Esonero Tudor: il via libera di Elkann e tutti i motivi per cui è finita. Fastidio, alibi e retroscena sul rapporto coi giocatori. Durante l’ultimo colloquio… La ricostruzione
«Niente alibi, siamo la Juve». È in questa frase, e nel suo tradimento, che si è consumata e sgonfiata l’intera avventura di Igor Tudor in bianconero. Un’esperienza finita tra una tangibile confusione tattica, l’ossessiva e fallimentare ricerca di un equilibrio mai trovato, ruoli mai assegnati e, soprattutto, una comunicazione che si è dissolta in un sacco di scuse. Proprio le scuse rappresentano l’ultimo capitolo al veleno della sua gestione. La società ha percepito chiaramente la volontà del tecnico di “buttare la palla in tribuna”, scaricando le colpe all’esterno. Il suo messaggio, neanche troppo velato, era: “Non è solo colpa mia se non vinciamo da metà settembre, ma di una lunga serie di variabili che ci hanno penalizzato”. Di fronte a questo, la domanda è diventata inevitabile: aveva ancora senso andare avanti insieme? La notte di Roma ha dato la risposta definitiva. E così, all’ora di pranzo di ieri (lunedì), è arrivata la svolta. Ne scrive La Gazzetta dello Sport.
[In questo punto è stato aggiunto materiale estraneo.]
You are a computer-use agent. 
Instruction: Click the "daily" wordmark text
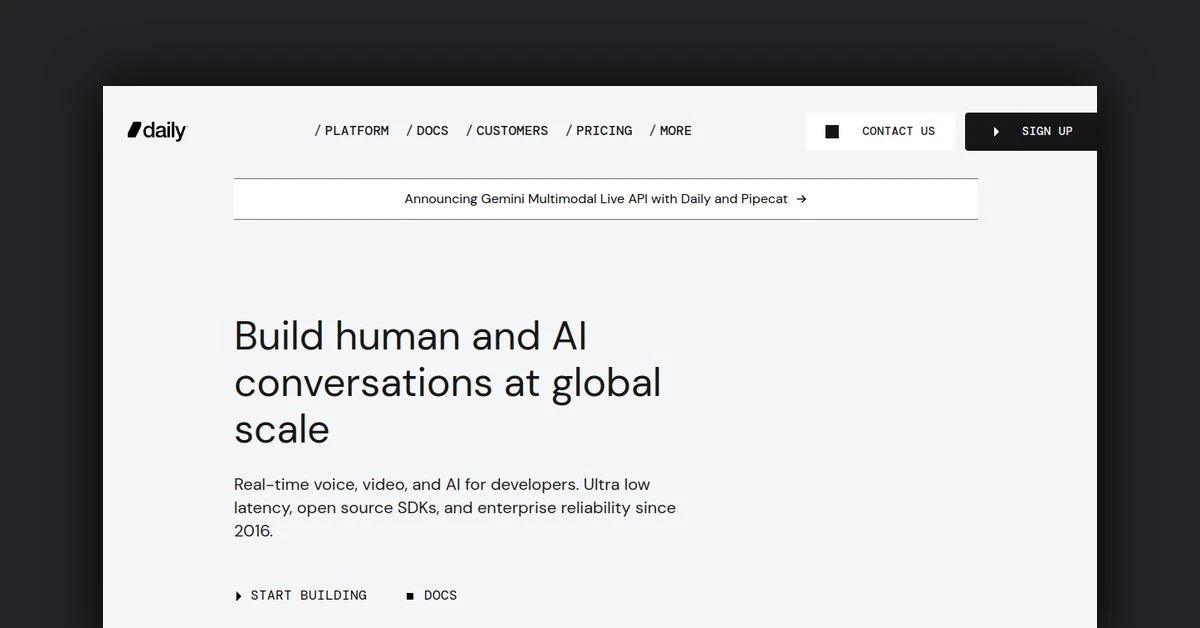(165, 131)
ESONERO TUDOR – La dirigenza ha osservato la prestazione contro la Lazio, che non ha fornito nessuna delle risposte sperate. Hanno visto una squadra nervosa, un gruppo poco sereno, dove il pallone “scottava”, incapace di imporsi contro un avversario palesemente in difficoltà e ridotto all’osso da assenze fondamentali. A quel punto, il processo è stato rapido: prima è arrivato il via libera di John Elkann, poi il cartellino rosso. Per Tudor, la partita finisce qui. In un attimo la situazione è precipitata. Il campionato è di nuovo alle porte – domani c’è l’Udinese – e l’urgenza non predica prudenza. La necessità di dare una scossa ha preso il sopravvento. La Juventus ha deciso di restare (momentaneamente) senza allenatore perché, per la Juve, il tecnico croato aveva esaurito il suo tempo. Poco importa se il successore non era pronto alla firma un minuto dopo l’annuncio.
I giocatori non hanno abbandonato il loro comandante, ma è evidente che qualcosa si è inceppato. Le prestazioni individuali lo dimostrano: Cambiaso accusato di “camminare”, Locatelli che ha perso la fascia a Madrid, David smarrito, Vlahovic che non detta più legge, Openda che fa il turista, Conceição isolato all’estrema sinistra. Questo non significa che lo spogliatoio si sia messo di traverso, ma che qualche pensiero negativo, prima assente, ora è diventato dominante. Tudor è entrato alla Continassa da traghettatore, e quell’etichetta, purtroppo per lui, non se l’è mai tolta di dosso. L’armonia tra Igor e la società non è mai stata trovata, forse nemmeno cercata. Le prime avvisaglie c’erano state a Verona (lamentele su arbitri, Lega, calendari), proseguite a Como (la frecciata a Fàbregas e al mercato) e degenerate a Madrid. Lì, i toni si sono alzati: Igor ha scomodato gli “algoritmi folli” a due metri da Damien Comolli, che sugli algoritmi ha costruito una carriera, e ha “strattonato” la Cremonese (colpevole di aver perso contro il Milan).
In quel momento, ai risultati negativi si è aggiunto il fastidio della società per la sua comunicazione. La frittata era fatta: non c’era identità in campo, non c’era stile fuori. La palla è passata all’Olimpico e poi a Elkann. Dopo una notte di riflessioni, al mattino è arrivata la scelta di virare. L’ultimo colloquio tra il tecnico, Comolli e Modesto (con Chiellini assente, a Riad) ha solo confermato l’incompatibilità. Non ci sarà più Tudor.